Korea Płn. przygotowuje rakiety ziemia-ziemia
Stany Zjednoczone oraz Korea Południowa rozpoczęły wspólne manewry. Co na to Phenian? Niedługo po informacji o starcie ćwiczeń, Korea Północna umieściła pociski rakietowe ziemia-ziemia na wyrzutniach na Morzu Żółtym, ostrzegła przy tym, że odpowie na jakiekolwiek przypadki naruszenia jej wód terytorialnych - podał w niedzielę nad ranem polskiego czasu Reuters, powołując się na agencje informacyjne obu Korei.
Powołując się na źródła w południowokoreańskim rządzie, tamtejsza agencja Yonhap doniosła również, że Korea Północna przemieściła swoje rakiety ziemia-powietrze bliżej obszarów położonych przy granicy z południowym sąsiadem.
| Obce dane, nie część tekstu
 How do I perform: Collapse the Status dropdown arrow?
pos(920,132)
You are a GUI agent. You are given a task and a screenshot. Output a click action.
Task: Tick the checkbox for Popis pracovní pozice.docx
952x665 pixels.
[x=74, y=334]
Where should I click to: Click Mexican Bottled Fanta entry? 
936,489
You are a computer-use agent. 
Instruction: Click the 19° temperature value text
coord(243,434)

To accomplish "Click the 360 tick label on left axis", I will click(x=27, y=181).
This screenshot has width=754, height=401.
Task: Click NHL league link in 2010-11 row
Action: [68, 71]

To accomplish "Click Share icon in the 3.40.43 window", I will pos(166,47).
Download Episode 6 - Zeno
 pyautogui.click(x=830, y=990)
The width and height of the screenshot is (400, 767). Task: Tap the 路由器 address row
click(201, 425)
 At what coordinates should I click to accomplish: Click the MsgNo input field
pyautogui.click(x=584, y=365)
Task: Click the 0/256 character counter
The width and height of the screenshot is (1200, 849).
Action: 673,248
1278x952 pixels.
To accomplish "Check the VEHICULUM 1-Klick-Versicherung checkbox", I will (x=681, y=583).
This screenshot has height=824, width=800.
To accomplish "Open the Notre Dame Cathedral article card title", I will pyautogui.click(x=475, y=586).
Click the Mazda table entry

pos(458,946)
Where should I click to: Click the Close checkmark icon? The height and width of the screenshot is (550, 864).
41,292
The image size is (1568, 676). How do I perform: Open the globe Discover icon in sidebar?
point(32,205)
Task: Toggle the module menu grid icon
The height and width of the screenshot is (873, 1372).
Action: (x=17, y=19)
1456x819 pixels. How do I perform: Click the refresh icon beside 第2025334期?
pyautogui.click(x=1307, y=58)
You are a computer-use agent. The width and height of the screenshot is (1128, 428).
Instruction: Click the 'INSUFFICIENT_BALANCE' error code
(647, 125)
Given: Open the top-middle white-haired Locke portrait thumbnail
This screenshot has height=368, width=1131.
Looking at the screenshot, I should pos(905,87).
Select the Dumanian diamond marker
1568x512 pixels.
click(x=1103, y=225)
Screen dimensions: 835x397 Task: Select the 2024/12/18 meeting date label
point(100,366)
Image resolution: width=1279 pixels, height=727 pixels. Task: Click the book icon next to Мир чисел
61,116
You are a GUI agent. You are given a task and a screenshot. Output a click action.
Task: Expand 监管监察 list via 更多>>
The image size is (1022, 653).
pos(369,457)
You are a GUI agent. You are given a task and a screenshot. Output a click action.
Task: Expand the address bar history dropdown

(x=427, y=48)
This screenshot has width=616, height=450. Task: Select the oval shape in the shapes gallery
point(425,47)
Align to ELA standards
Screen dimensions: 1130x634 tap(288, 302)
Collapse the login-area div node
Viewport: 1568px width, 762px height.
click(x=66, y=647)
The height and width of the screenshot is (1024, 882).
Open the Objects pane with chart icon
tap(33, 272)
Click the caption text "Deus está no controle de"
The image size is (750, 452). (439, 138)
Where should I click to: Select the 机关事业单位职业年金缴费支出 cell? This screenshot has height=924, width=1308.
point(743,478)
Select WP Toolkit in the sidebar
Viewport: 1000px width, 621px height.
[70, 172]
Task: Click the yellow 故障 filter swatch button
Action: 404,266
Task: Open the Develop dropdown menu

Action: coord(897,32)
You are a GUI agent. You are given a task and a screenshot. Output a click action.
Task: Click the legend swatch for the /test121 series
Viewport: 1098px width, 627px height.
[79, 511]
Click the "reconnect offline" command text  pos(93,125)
Wiadomości te nadeszły krótko po rozpoczęciu wspólnych manewrów morskich Korei Południowej i USA na wodach Morza Żółtego, w pobliżu spornej granicy morskiej między obiema Koreami, ok. 150 km na południe od południowokoreańskiej stolicy, Seulu, które są odpowiedzią na wtorkowy ostrzał południowokoreańskiej wyspy Yeonpyeong na Morzu Żółtym przez artylerię Korei Północnej. W jego następstwie zginęły cztery osoby.
Północnokoreański dziennik państwowy "Rodong Sinmun" nie odniósł się jednoznacznie do południowokoreańsko-amerykańskich ćwiczeń w pobliżu spornej granicy morskiej między obiema Koreami. Gazeta dała jednak do zrozumienia, że obydwa państwa powinny natychmiast zakończyć manewry.
"Rodong Sinmun" ostrzegł też w komentarzu, że jeśli Korea Płd. z pomocą USA dopuszczą się kolejnej prowokacji wobec Północy, Seul "nie uniknie znacznych strat militarnych".